Carrickfergus
Il primo ministro Peter Robinson ha chiesto che tutte le proteste riguardanti la bandiera dell’Unione vengano sospese.

Il leader del DUP ha detto che chi organizza le proteste deve fermarsi immediatamente “nel più ampio interesse di una società pacifica”.

Robinson ha parlato dopo la seconda notte di violenze scaturite dopo il voto di lunedì in Consiglio comunale a Belfast, quando è stato deciso che la Union Jack va rimossa dai pennoni del municipio tranne che in 20 giorni prestabiliti.

Ha aggiunto che chiunque eserciti la violenza sta “disonorando” la bandiera che sostiene di difendere.

Robinson ha dichiarato: “In nessun momento i nostri Consiglieri hanno chiesto un picchetto o una protesta. In effetti, quando altri lo hanno fatto, i nostri Consiglieri hanno fatto appello per una situazione pacifica. Lo hanno fatto perché sapevano della delicatezza della questione e dei rischi connessi a portare un gran numero di persone per le strade.

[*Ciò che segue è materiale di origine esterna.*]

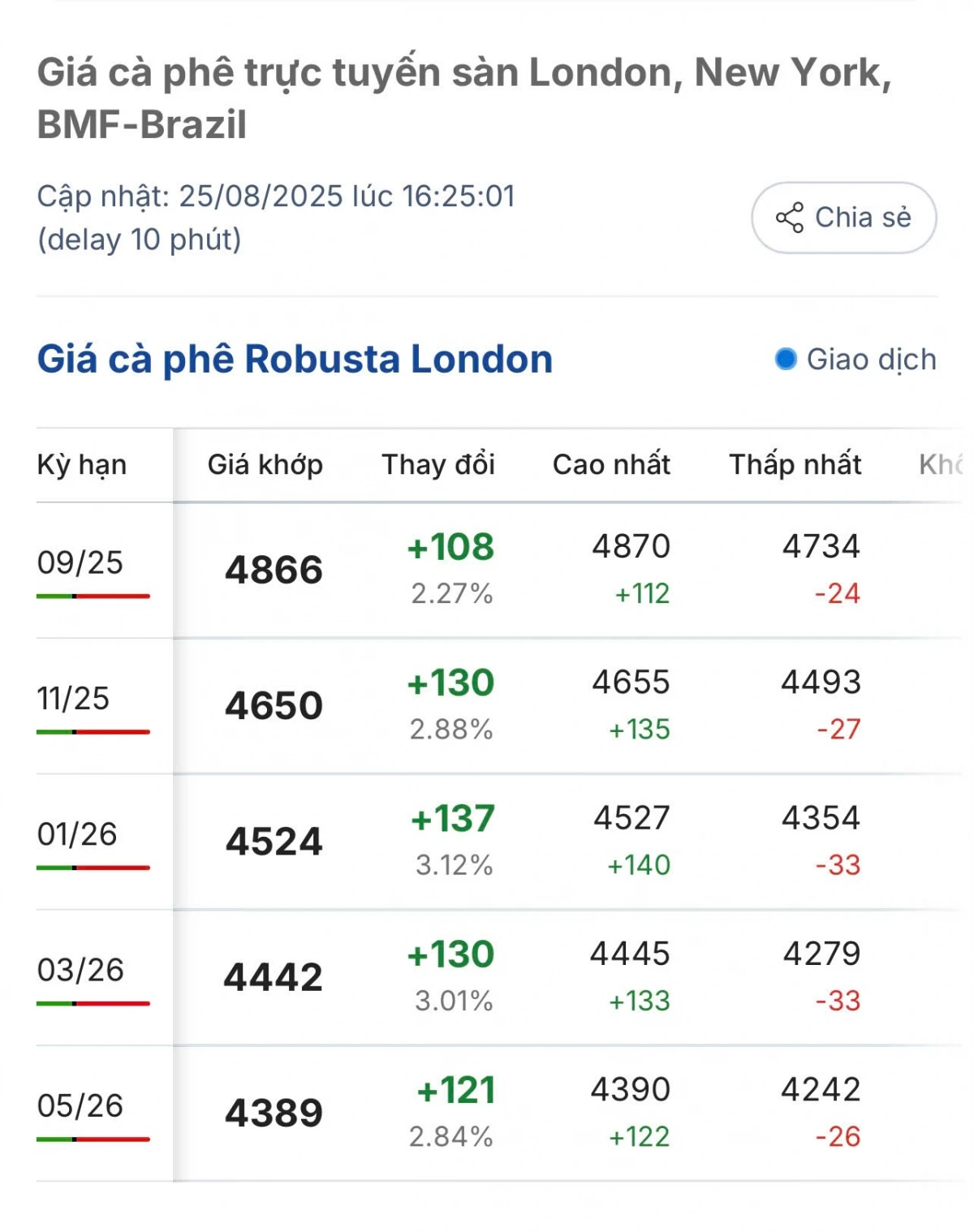The height and width of the screenshot is (1232, 974).
Task: Click the +137 change value for 01/26
Action: (x=452, y=818)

“Il diritto dei cittadini a protestare è giustificata e legittima e deve essere difeso. Tuttavia, il mio consiglio è che le proteste di piazza vengano sospese dai responsabili della loro organizzazione nel più ampio interesse di una società pacifica e per garantire che le loro proteste non siano utilizzate da altri per avviare una campagna di violenza”.

Il primo ministro ha criticato i partiti politici che hanno sostenuto la rimozione della bandiera.

“Coloro che hanno sostenuto la rimozione della bandiera dell’Unione dalla City Hall tranne che in una manciata di giorni, hanno avviato un dibattito che ha indubbiamente danneggiato le relazioni in seno al Consiglio e anche oltre” ha detto. “La decisione dei nazionalisti di rimuovere la bandiera dell’Unione è stato un atto di divisione e provocatorio.

“Fino a poco tempo relazioni all’interno del Municipio di Belfast erano state risolte e, infatti, i consiglieri di tutti i partiti avevano un rapporto di lavoro migliore che in qualsiasi momento del passato. Purtroppo questo è stato distrutto e sostanzialmente danneggiato dalla decisione presa lunedì sera da Sinn Fein, SDLP e Alliance Party”.